Rooker’s .942 OPS would top the Pirates by more than 100 points and rank eighth, just behind Gunnar Henderson and just ahead of Christian Yelich. And get this: Rooker is not a rental. He comes cheaply (Bob Nutting’s ears just perked) the rest of this season and has three-and-a-half years of club control remaining.
Why would the A’s trade him, you ask?
Good question. Easy answer: The A’s are rebuilding, and even though Rooker has all that team control remaining, he is 29. The A’s need to get younger. They’d be wise to sell high on Rooker, a late bloomer who has played the equivalent of only two full big-league seasons.
Oakland obviously would want prospects. The Pirates, after five years of abject tanking, obviously have prospects — and the willingness to part with just one of their top five could clinch a deal.
There seems to be this idea, by the way, that the Pirates can only afford one big trade involving prospects in their near future. Just one. And if they don’t get it right, the franchise is doomed for eternity.
Meanwhile, after all the prospect hoarding that has gone on here, there ought to be room enough for several such trades with plenty of good young minor leaguers left over. That’s assuming GM Ben Cherington and his staff have done their jobs (and that might be assuming too much).
Anyway, I keep seeing the Phillies, Reds, Yankees and Braves mentioned in the Rooker sweepstakes, and the prices thrown about are hardly exorbitant.
The Athletic, in a piece co-authored by longtime MLB executive Jim Bowden, suggested an Atlanta-Oakland trade in which the Braves prospect headliners—pitcher Cade Kuehler and center fielder Luis Guanipa—are ranked between 6 and 10 in their system. Another proposed trade I saw had the Reds relinquishing three of their top 13 prospects but none of their top five.
The Pirates could top those offers, even blow them away, without severely damaging their prospect pipeline. I mean, if there is one bidding war the Pirates should win, it’s a prospect bidding war.
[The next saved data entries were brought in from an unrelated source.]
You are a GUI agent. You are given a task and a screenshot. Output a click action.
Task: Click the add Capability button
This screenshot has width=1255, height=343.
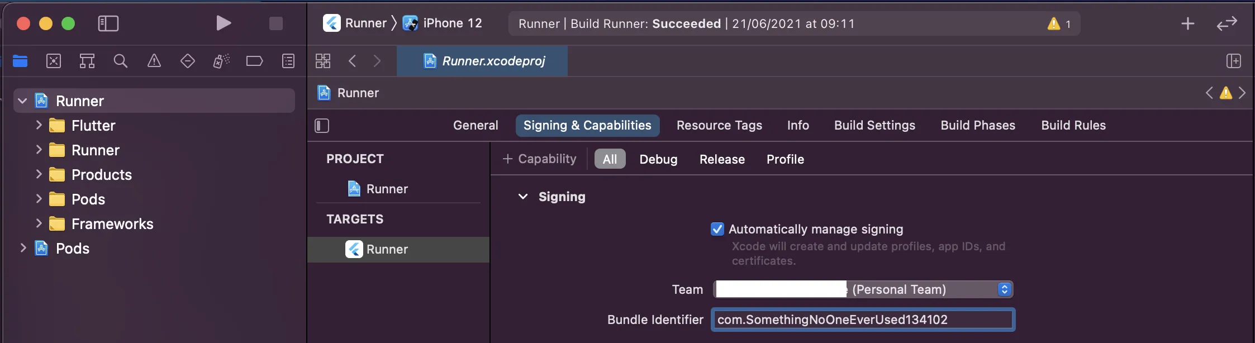coord(539,159)
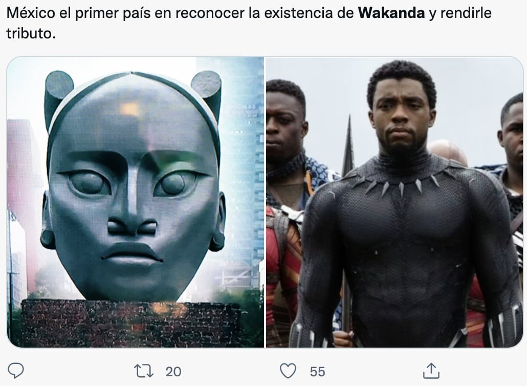This screenshot has height=386, width=527.
Task: Click the brick pedestal beneath the statue
Action: tap(131, 324)
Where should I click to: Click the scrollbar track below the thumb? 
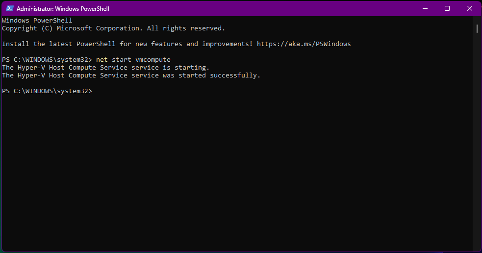click(477, 141)
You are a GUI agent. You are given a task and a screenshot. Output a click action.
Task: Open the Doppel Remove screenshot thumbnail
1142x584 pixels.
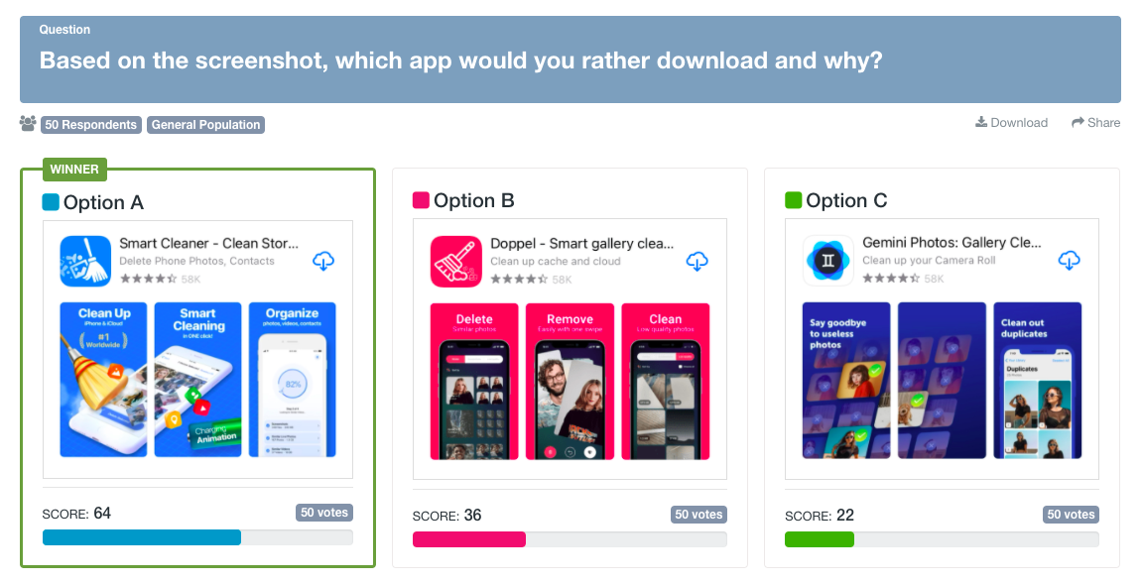click(x=570, y=382)
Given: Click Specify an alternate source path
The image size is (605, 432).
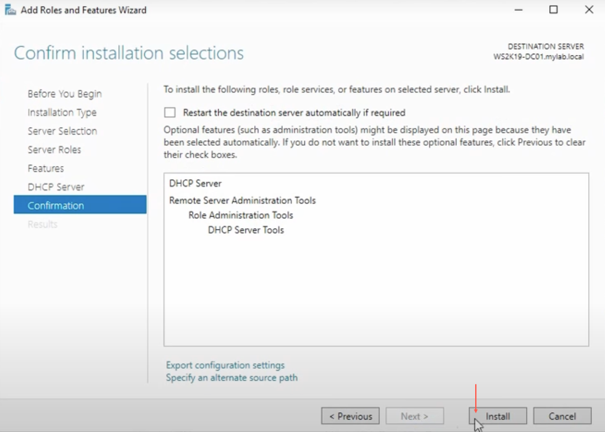Looking at the screenshot, I should [232, 378].
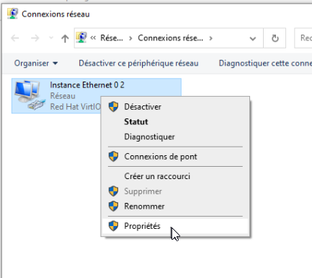The image size is (312, 278).
Task: Open the Organiser dropdown menu
Action: [x=36, y=64]
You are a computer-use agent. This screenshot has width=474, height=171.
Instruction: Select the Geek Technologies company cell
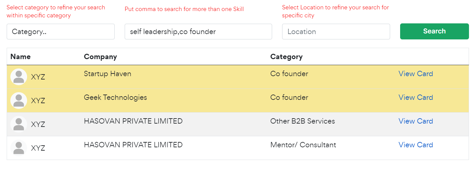[x=115, y=98]
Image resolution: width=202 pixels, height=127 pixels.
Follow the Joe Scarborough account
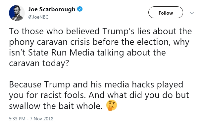[x=166, y=12]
This isn’t just about helping this year’s team make a playoff push, either. It’s about nudging the window open for a few more years and addressing an organizational crisis.
The Pirates have precisely zero homegrown, high-impact hitters at the major league level. Worse, they have a mind-blowing shortage of promising hitters in the minors, considering they just spent five years collecting prospects the way Tom Brady collected Super Bowl titles.
Fan Graphs has just one of the Pirates' top eight prospects as a position player (Termarr Johnson). There is no enticing Triple-A hitter knocking at the door. Double-A Altoona has played 87 games and has nobody with double-digit home runs.
Rooker would be a dream, though there are some drawbacks. He isn’t exactly Andruw Jones in the outfield, which is why he has been mostly a DH.
What would that mean for Andrew McCutchen? Well, he and Rooker would have to play some outfield, I suppose, with Michael A. Taylor as a ready defensive replacement? I don't know. Those details can be worked out. The Pirates need a bat like this so desperately that Rooker can leave his glove in the car if it comes to that.
The Pirates have multiple options for putting together a winning offer. They could sacrifice Henry Davis — if the A’s are interested — and have several highly rated young pitchers beyond Chandler with the likes of Braxton Ashcraft, Thomas Harrington and Anthony Solometo.
I hear they also might have some young shortstops available.
Joe Starkey: jstarkey@post-gazette.com and @joestarkey1 on X. Joe Starkey can be heard on weekdays from 10 a.m. to 2 p.m. on 93.7 The Fan
First Published: July 18, 2024, 1:31 p.m.
Updated: July 19, 2024, 9:37 a.m.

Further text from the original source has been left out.